● **EXERCISE DETAILS**: Word for word, copy the lines from the one with "Task: Click the Nastavit button" to the last line of the data below, counting both, and keep every picture out.

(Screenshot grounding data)
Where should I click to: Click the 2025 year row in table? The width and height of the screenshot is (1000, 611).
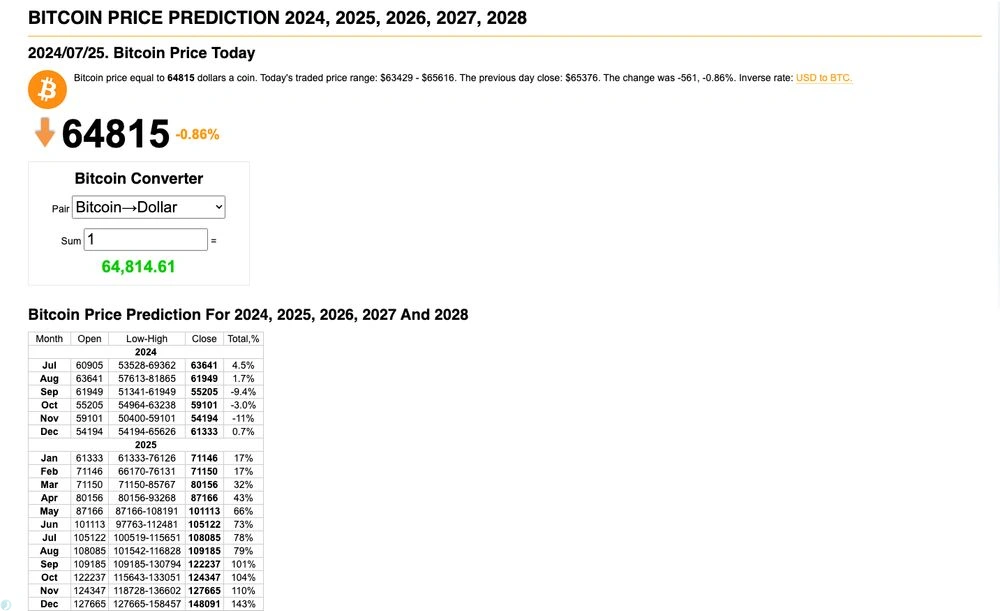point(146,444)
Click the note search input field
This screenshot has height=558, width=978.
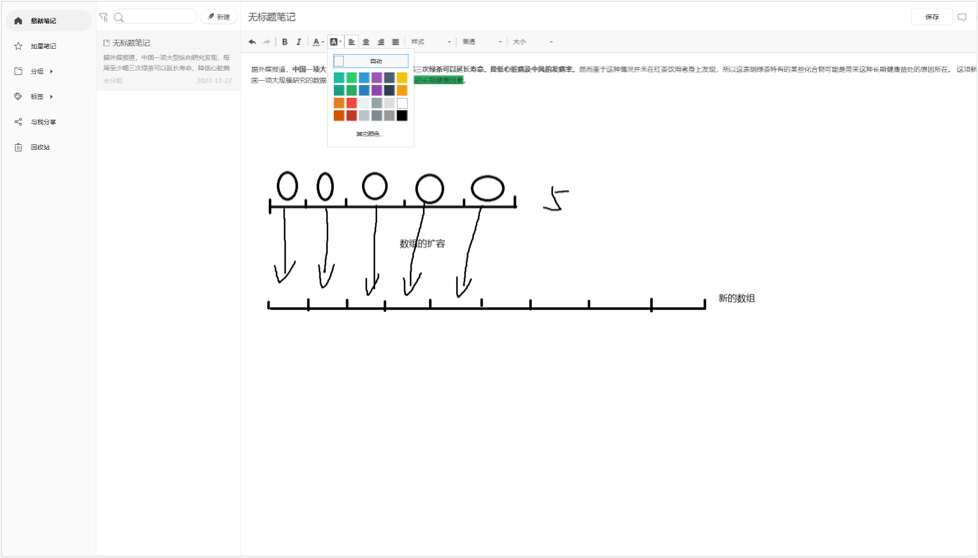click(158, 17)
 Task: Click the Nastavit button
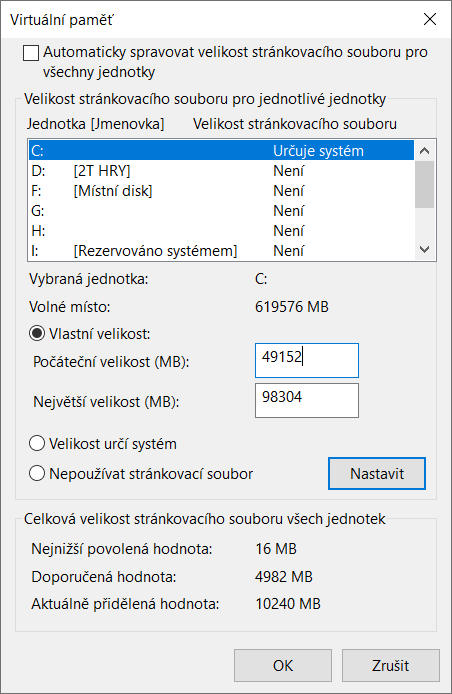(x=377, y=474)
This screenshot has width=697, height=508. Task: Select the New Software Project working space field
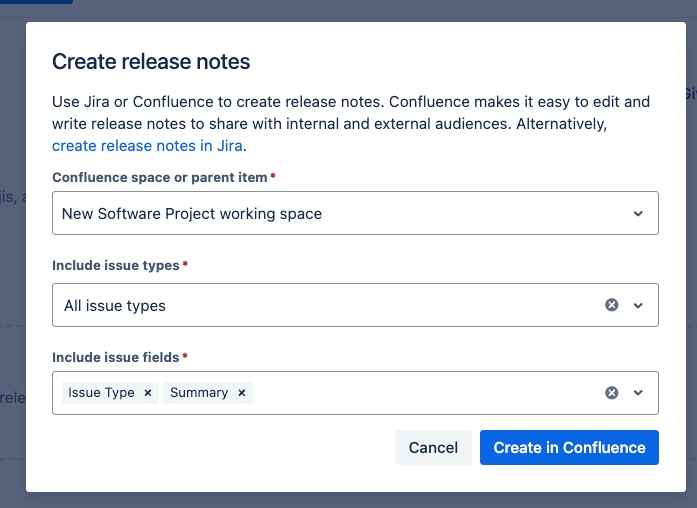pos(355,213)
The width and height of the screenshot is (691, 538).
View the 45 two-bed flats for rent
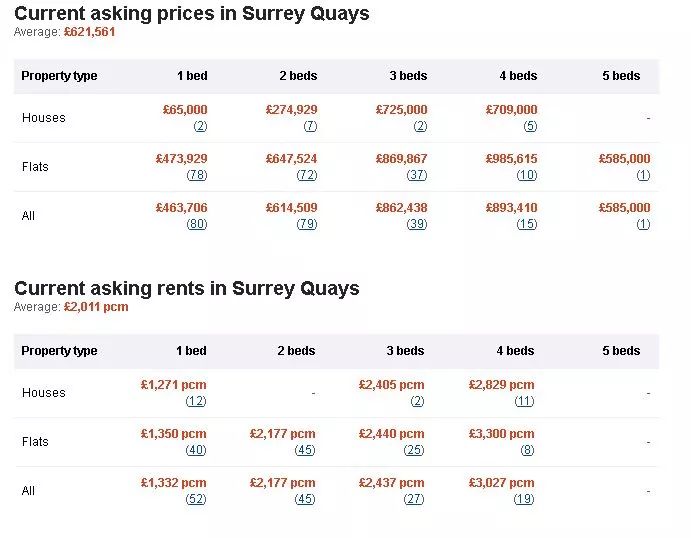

● **RESPONSE BOX**:
 Task: Click the Nastavit button
(x=377, y=474)
This screenshot has width=697, height=508. Task: Select the New Software Project working space field
pos(355,213)
The width and height of the screenshot is (691, 538).
View the 45 two-bed flats for rent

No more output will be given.